Perceptual Assessments

The CAPS-A-KM was used for the analysis of the speech samples.[18] Based on the CAPS-A,[21] the CAPS-A-KM consists of ordinal scales for rating features of articulation, speech intelligibility, resonance, and voice. Articulation errors were categorized into developmental errors and cleft speech characteristics (CSCs; compensatory and obligatory misarticulations). The severity of the error was rated using a 3-point scale according to the number of consonants (0 = absent; 1 = two or fewer different consonants; 2 = three or more different consonants). The consonant error types of the CSCs included mid-dorsum palatalization, backing to a velar or uvular place of articulation, pharyngeal articulation, glottal articulation, posterior nasal nasalization, nasal fricatives, and double articulation. In addition, obligatory or passive misarticulations involved the weakened production of pressure consonants, nasalization of plosives, and the gliding of fricatives or affricates. Speech intelligibility was rated using a 7-point scale (0 = always intelligible; 1 = intelligible but delayed speech; 2 = 75% of speech is intelligible; 3 = 50–70% intelligible; 4 = 30–50% intelligible; 5 = 10–30% intelligible; 6 = always unintelligible). The resonance section included hypernasality, hyponasality, cul-de-sac resonance, and audible nasal emission. Hypernasality was rated using a 7-point scale (0 = normal; 1 = minimal; 2 = mild; 3 = mild-to-moderate; 4 = moderate; 5 = moderate-to-severe; 6 = severe). The two-scale values “normal” and “minimal” were pooled into a single scale value of normal speech when reporting the results. Children showing hypernasality greater than a mild-to-moderate degree were usually referred for further clinical management in the clinic. Hyponasality, cul-de-sac resonance, and audible nasal emission were rated on a 2-point scale (0 = no occurrence; 1 = occurrence). Voice was rated on a 2-point scale (0 = normal; 1 = abnormal) in terms of loudness, pitch, and quality. Finally, the need for further surgical repair or speech therapy was noted.

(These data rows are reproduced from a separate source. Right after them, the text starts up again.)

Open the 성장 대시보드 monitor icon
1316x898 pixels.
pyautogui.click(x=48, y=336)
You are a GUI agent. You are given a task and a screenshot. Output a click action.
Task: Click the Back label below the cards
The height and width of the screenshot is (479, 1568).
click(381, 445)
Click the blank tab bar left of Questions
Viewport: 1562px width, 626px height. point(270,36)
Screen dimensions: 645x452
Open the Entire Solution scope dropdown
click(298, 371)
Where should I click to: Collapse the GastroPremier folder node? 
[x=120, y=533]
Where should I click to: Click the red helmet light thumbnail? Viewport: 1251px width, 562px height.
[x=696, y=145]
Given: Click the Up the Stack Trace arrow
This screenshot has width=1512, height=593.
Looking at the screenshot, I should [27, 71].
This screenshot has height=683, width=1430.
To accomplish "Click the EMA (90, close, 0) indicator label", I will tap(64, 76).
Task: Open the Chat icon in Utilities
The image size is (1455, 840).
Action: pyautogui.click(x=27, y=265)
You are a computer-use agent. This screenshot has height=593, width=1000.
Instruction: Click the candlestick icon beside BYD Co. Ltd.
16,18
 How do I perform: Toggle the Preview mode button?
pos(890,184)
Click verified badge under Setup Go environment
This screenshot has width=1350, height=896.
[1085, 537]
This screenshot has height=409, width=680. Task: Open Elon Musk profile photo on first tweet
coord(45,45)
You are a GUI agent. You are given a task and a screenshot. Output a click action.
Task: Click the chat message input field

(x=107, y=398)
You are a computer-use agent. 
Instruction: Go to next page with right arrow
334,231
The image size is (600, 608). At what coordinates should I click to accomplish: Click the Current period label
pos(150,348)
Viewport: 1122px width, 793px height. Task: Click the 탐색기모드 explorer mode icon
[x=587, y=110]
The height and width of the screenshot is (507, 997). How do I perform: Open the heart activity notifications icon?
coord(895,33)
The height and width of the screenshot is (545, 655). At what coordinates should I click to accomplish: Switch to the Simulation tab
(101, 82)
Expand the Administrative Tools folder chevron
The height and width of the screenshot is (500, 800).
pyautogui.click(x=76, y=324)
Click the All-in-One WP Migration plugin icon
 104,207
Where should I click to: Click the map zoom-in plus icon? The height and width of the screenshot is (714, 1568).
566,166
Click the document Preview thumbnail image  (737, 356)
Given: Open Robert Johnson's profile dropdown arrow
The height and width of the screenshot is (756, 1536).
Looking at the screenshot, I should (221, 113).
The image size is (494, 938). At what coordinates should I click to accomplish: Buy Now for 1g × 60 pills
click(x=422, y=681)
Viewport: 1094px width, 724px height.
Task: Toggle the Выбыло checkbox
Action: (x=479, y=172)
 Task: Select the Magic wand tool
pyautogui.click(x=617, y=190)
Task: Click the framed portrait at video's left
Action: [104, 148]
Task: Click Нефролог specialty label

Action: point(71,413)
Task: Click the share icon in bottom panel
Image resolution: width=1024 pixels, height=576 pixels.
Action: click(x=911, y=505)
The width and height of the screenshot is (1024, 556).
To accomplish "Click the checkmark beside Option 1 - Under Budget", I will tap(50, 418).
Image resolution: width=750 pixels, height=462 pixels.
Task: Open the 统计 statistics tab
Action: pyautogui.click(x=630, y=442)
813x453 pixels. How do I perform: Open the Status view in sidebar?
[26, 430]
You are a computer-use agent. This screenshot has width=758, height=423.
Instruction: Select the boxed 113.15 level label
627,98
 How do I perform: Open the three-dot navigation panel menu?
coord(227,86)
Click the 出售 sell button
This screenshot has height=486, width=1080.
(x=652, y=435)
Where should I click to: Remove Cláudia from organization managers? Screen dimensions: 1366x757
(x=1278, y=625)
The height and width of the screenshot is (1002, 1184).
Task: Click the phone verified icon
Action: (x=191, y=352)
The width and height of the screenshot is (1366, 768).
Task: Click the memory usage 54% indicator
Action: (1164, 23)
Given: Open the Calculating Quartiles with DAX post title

Perceptual analysis was performed using the speech audio recordings made from the follow-up speech assessment at 5 years of age. The recordings were converted into mp3 files, and any personally identifiable information of the children as well as the date of recording was removed. The recordings were randomized in order and uploaded into encrypted cloud storage. Approximately 13.5% (seven children) of the recordings were duplicated for intrarater reliability, and the recordings of six 5-year-old children with other medical issues (e.g., syndrome and neuromuscular disorders) were also included in the rating speech samples.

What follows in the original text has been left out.